AMD does not pay dividends, allowing it to put profits back into the growth of the business, which is an advantage in highly competitive industries such as semiconductors.

While the first half of the year is expected to be challenging for AMD, investors could be rewarded if it continues to deliver market share. And the long-term view of interest in artificial intelligence, along with current growth, adds to the stock’s upside potential.
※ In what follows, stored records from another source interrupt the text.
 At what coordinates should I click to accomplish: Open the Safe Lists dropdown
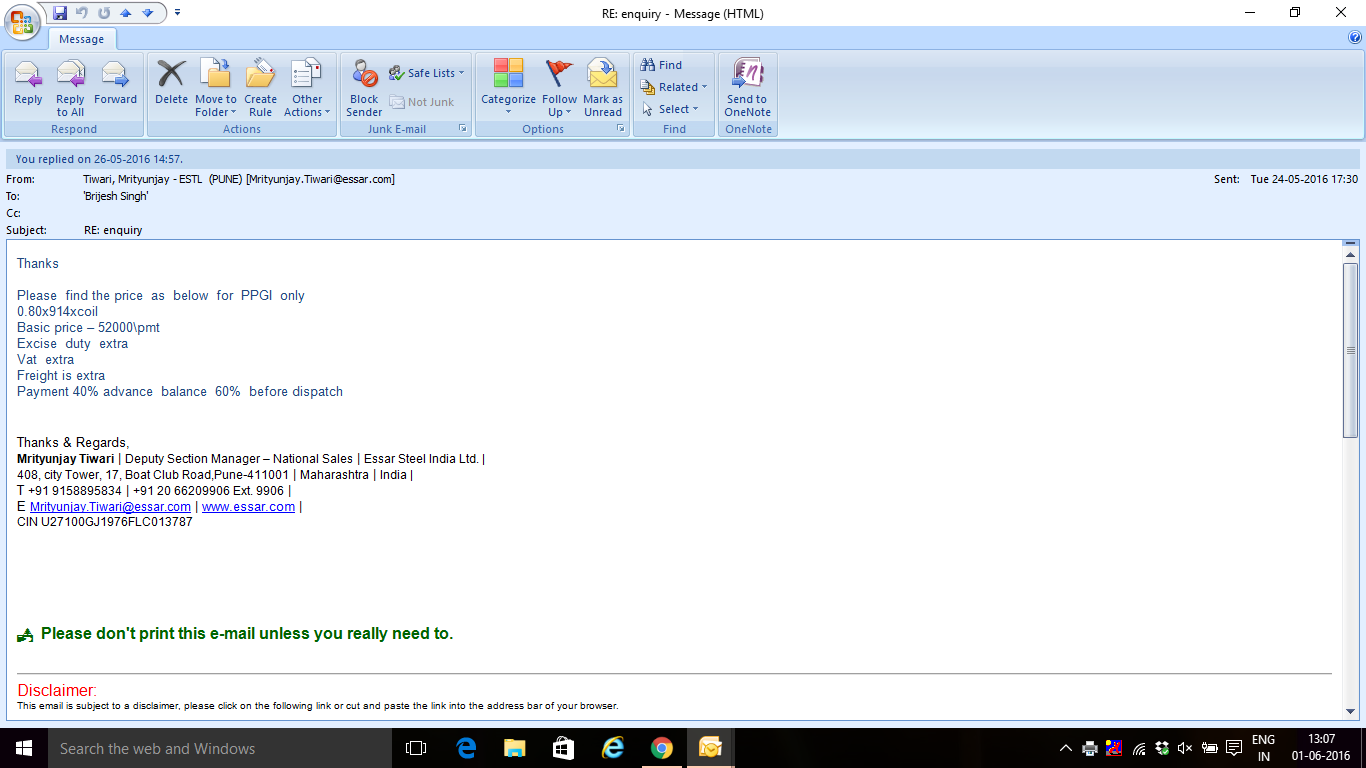tap(427, 73)
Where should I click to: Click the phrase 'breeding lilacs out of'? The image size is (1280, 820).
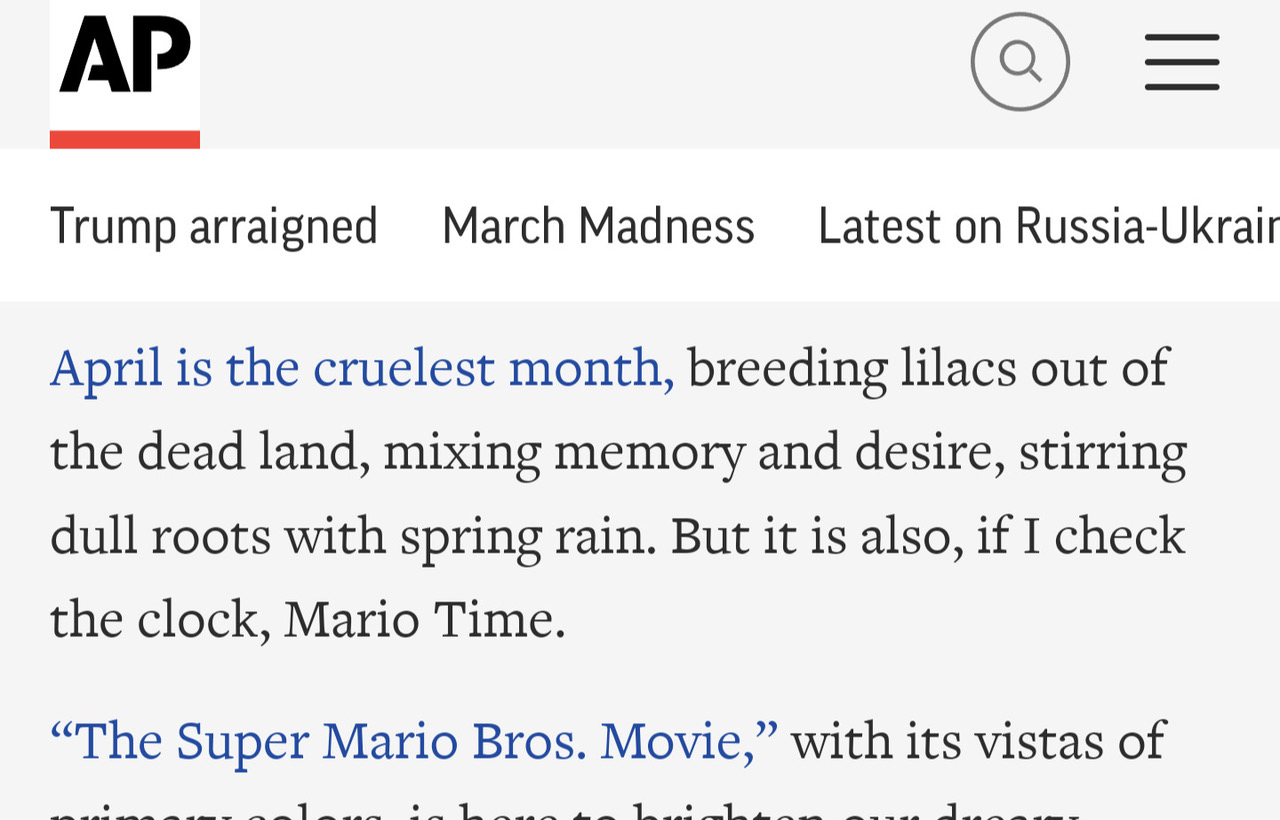click(928, 368)
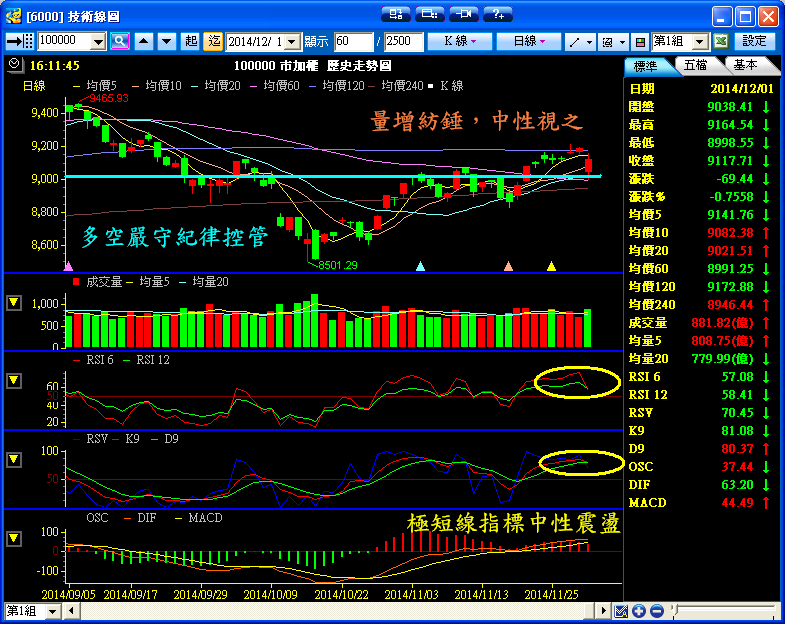This screenshot has height=624, width=785.
Task: Click the Excel export icon in toolbar
Action: pyautogui.click(x=720, y=41)
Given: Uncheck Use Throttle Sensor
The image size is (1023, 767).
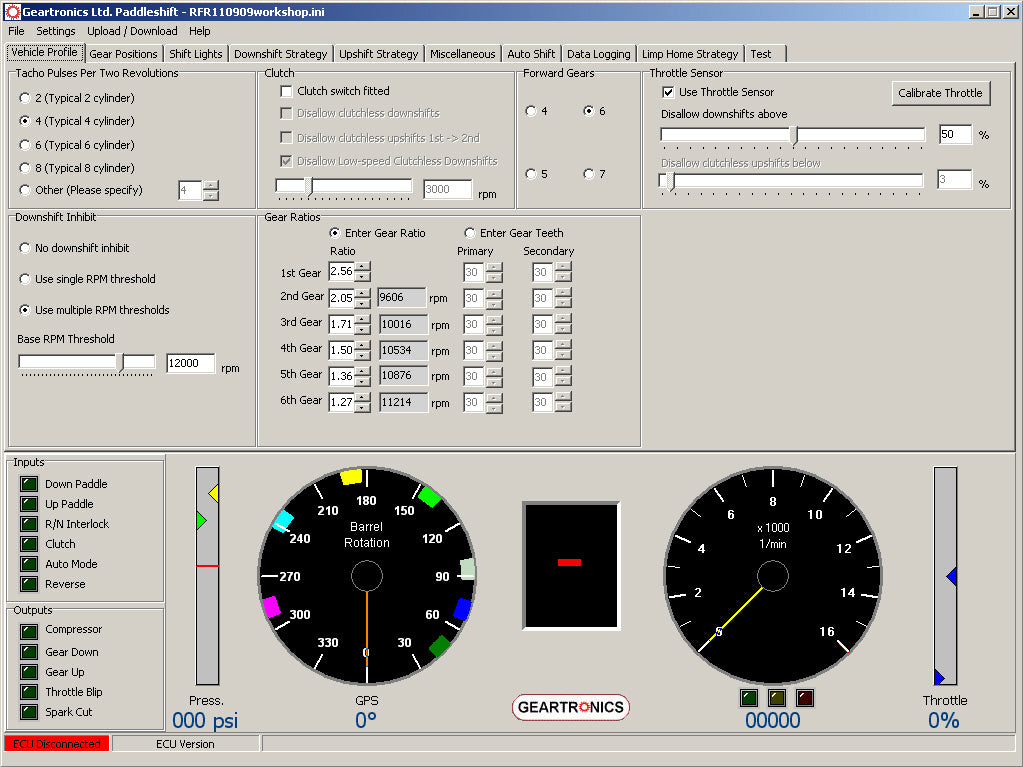Looking at the screenshot, I should [x=669, y=92].
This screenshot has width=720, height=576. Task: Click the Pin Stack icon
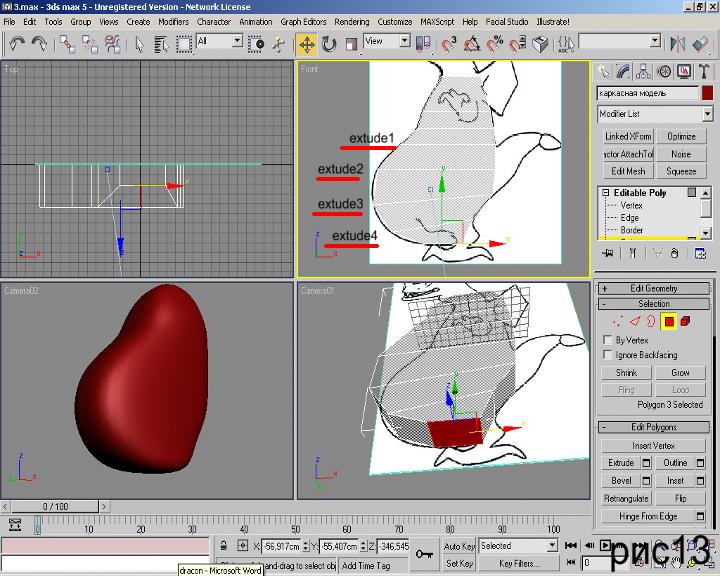point(607,254)
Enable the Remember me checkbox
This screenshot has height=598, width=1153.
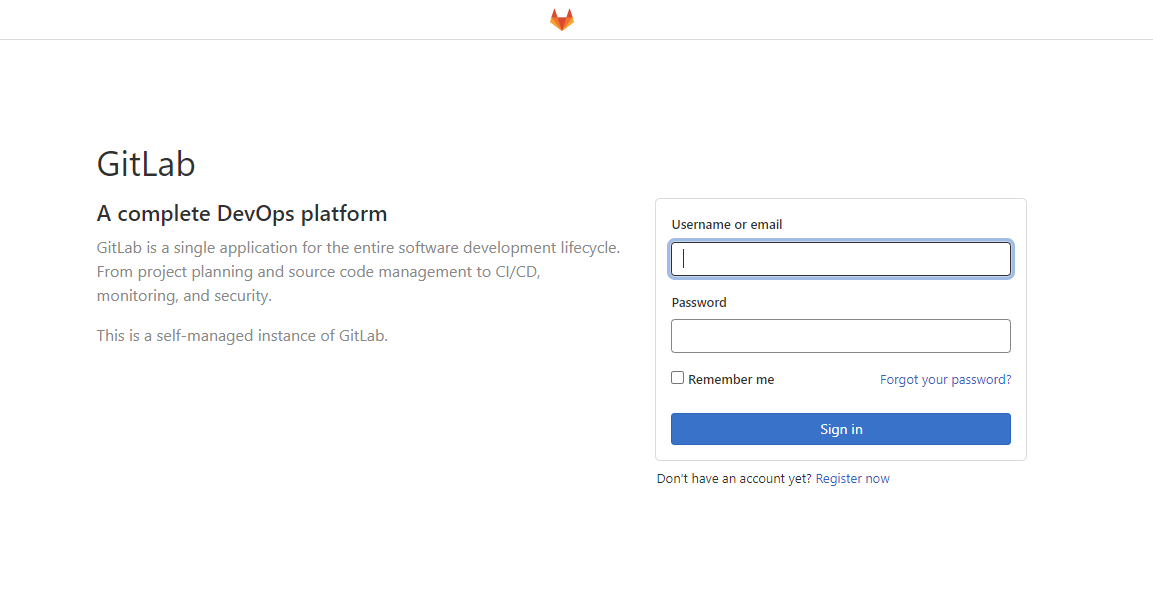tap(677, 377)
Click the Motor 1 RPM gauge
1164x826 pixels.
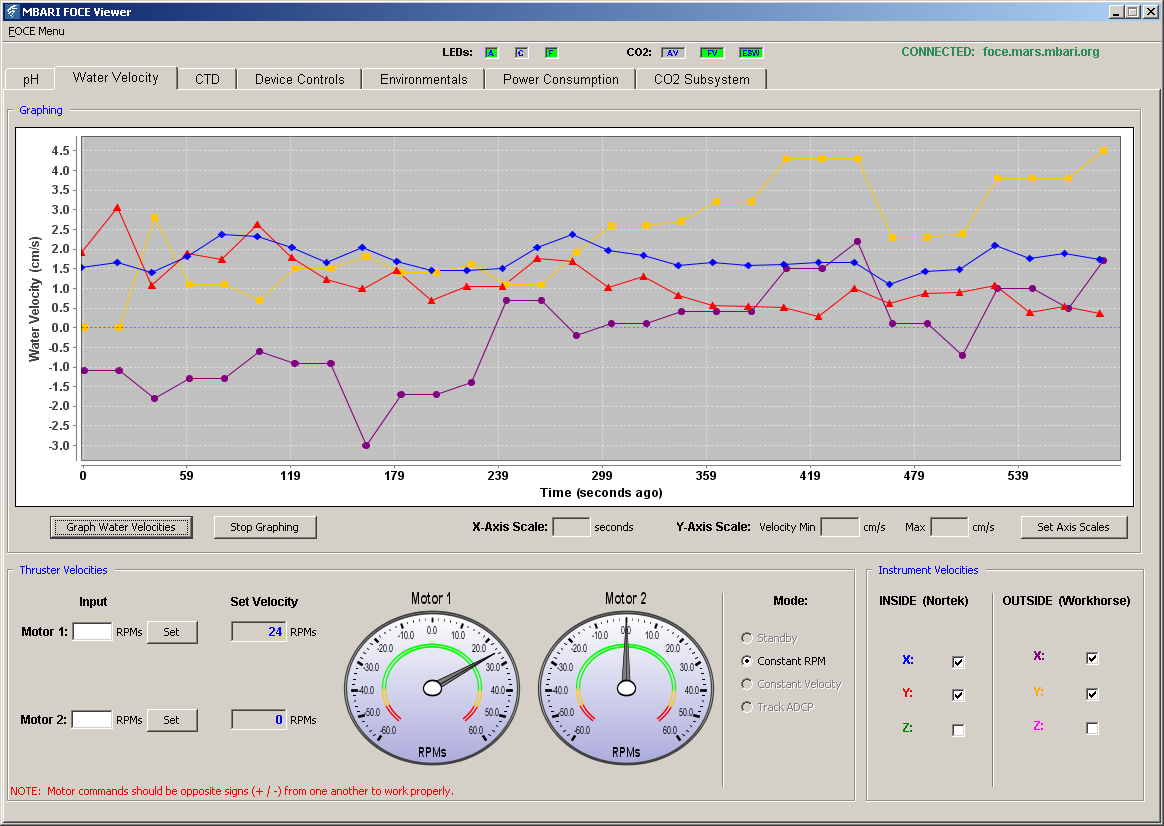(x=432, y=687)
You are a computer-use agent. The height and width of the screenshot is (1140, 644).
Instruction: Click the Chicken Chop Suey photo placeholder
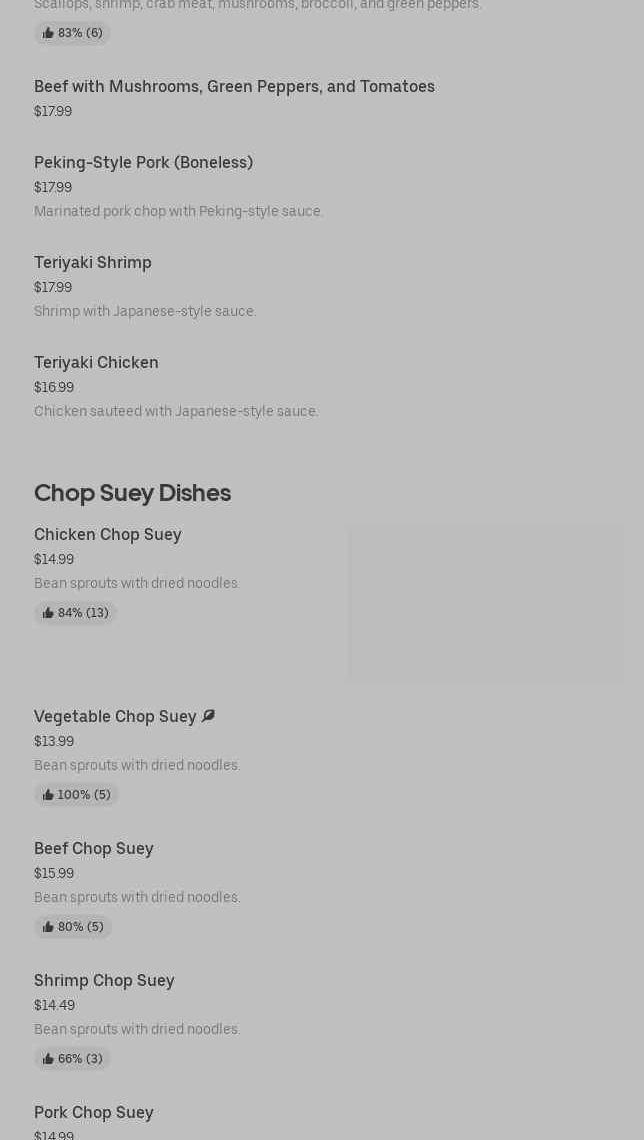[x=486, y=603]

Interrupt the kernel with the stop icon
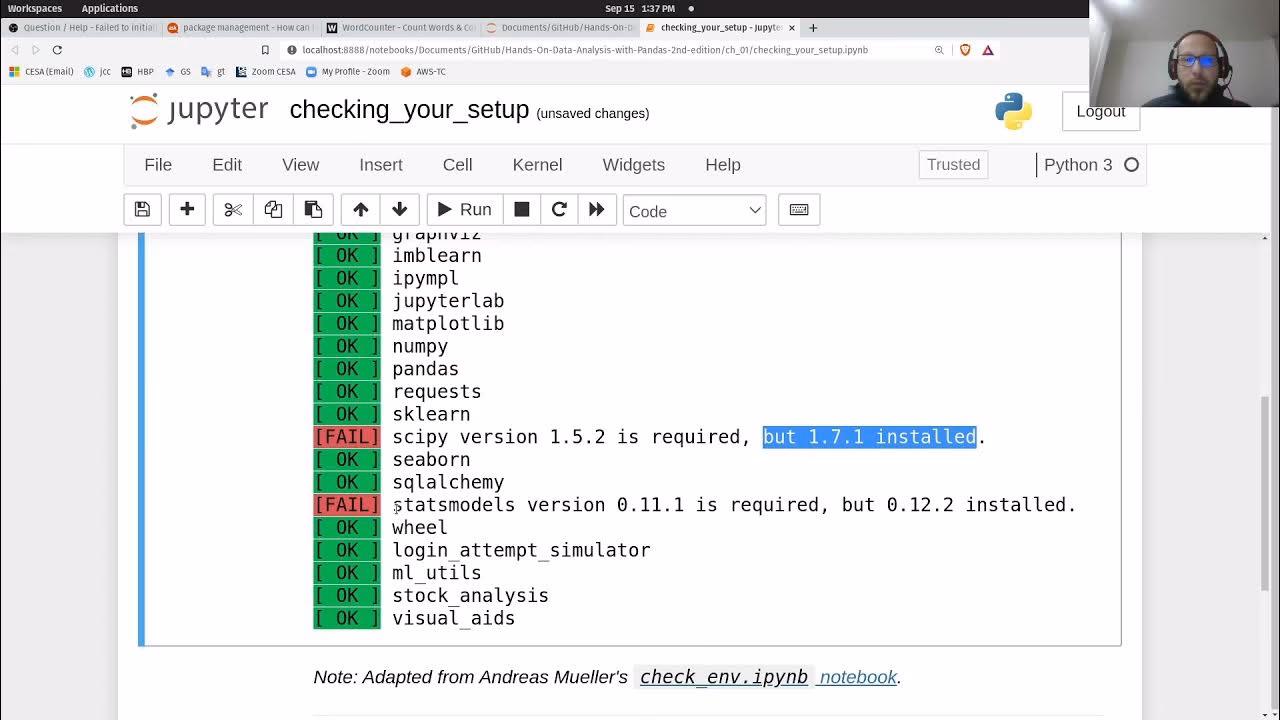[521, 209]
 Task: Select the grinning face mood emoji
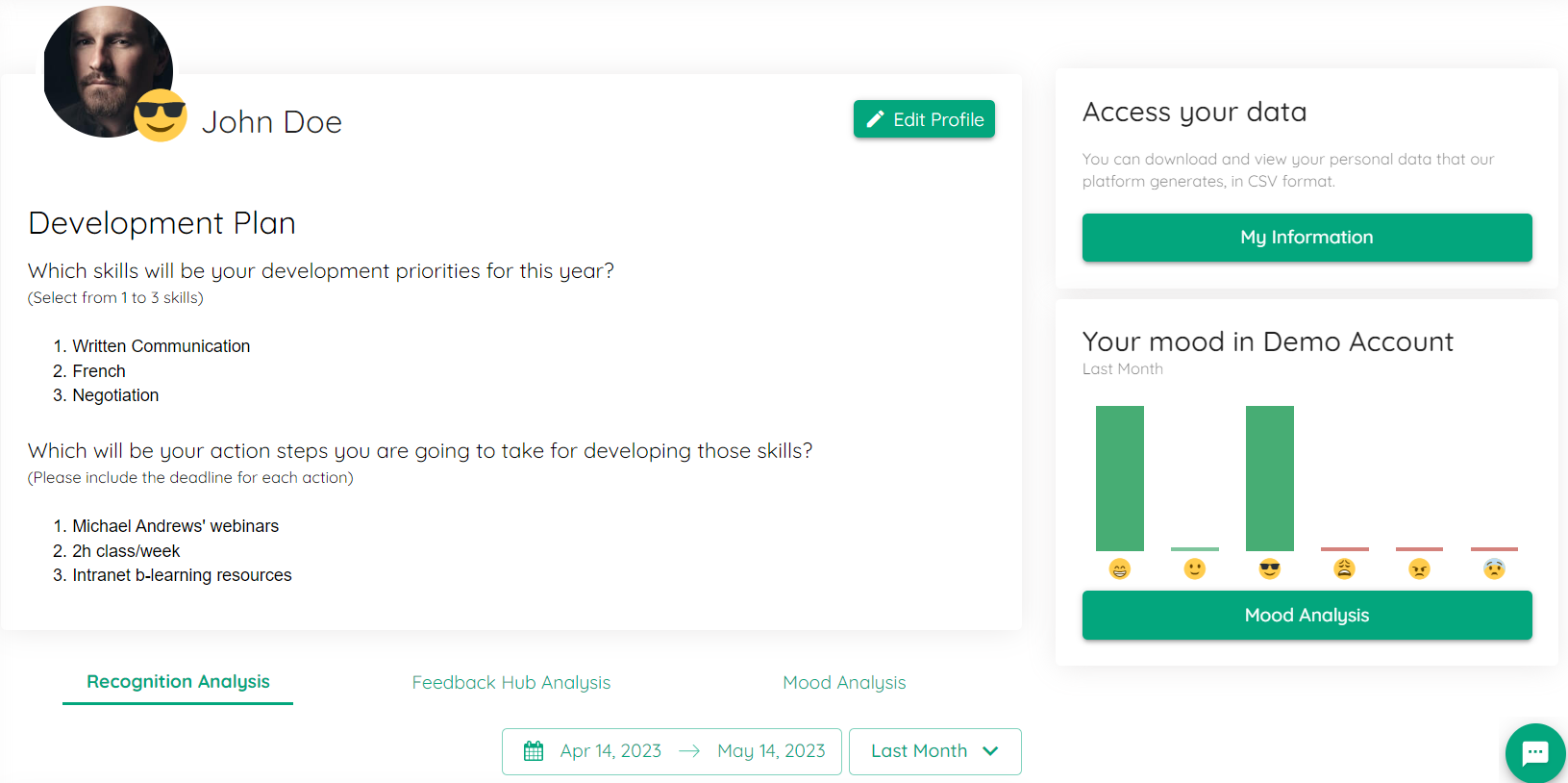(x=1120, y=569)

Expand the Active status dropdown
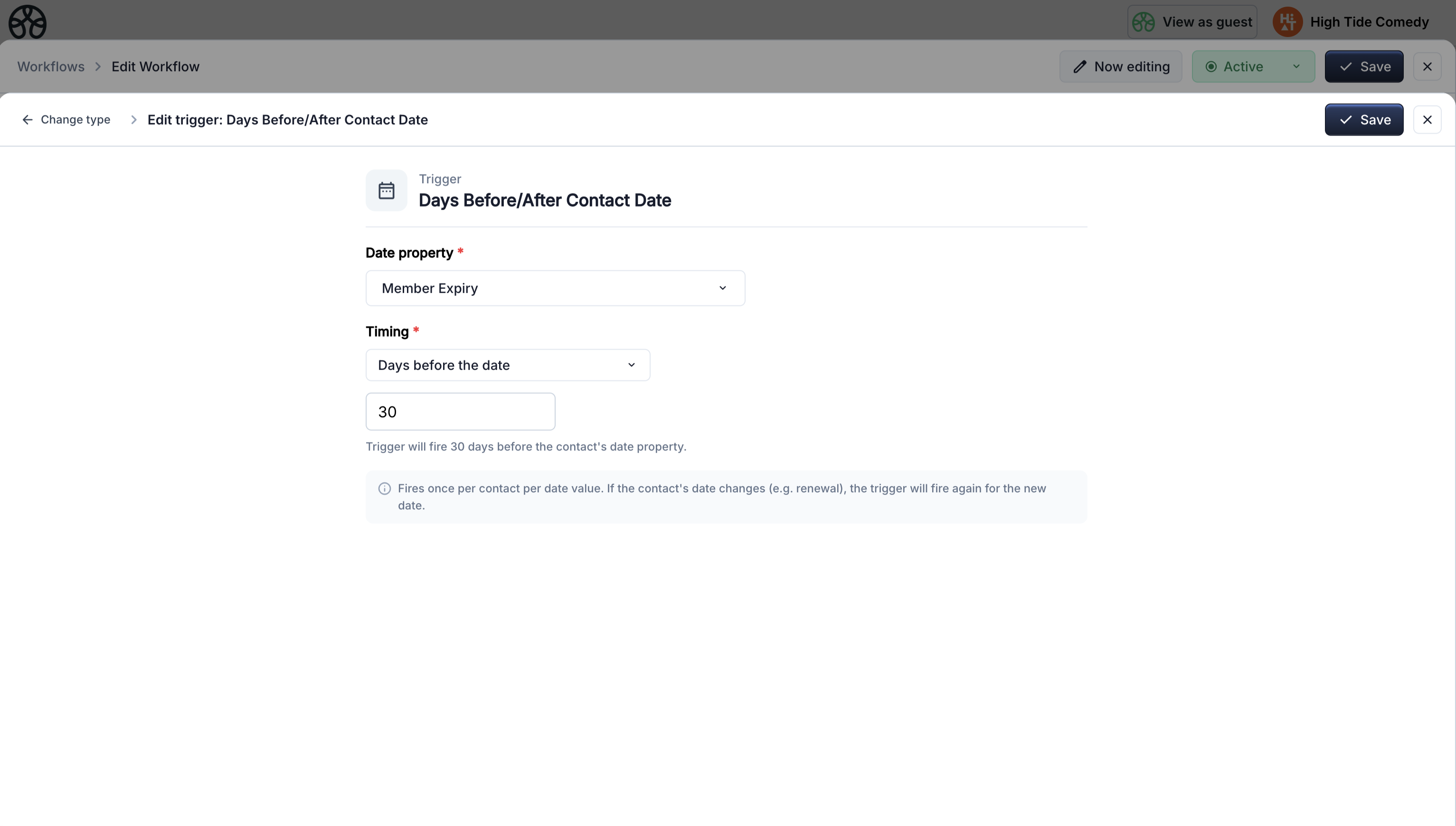[1296, 67]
John McKee, former CEO of Whole Foods Market, a subsidiary of Amazon, is a member of the Motley Fool’s board of directors. Jeremy Bowman has positions in Amazon.com and MercadoLibre. He has positions in the Motley Fool and recommends Advanced Micro Devices, Amazon.com, Intel and MercadoLibre. The Motley Fool recommends the following options: long January 2023 $57.50 calls on Intel, long January 2025 $45 calls on Intel and short January 2025 $45 puts on Intel. The Motley Fool has a disclosure policy.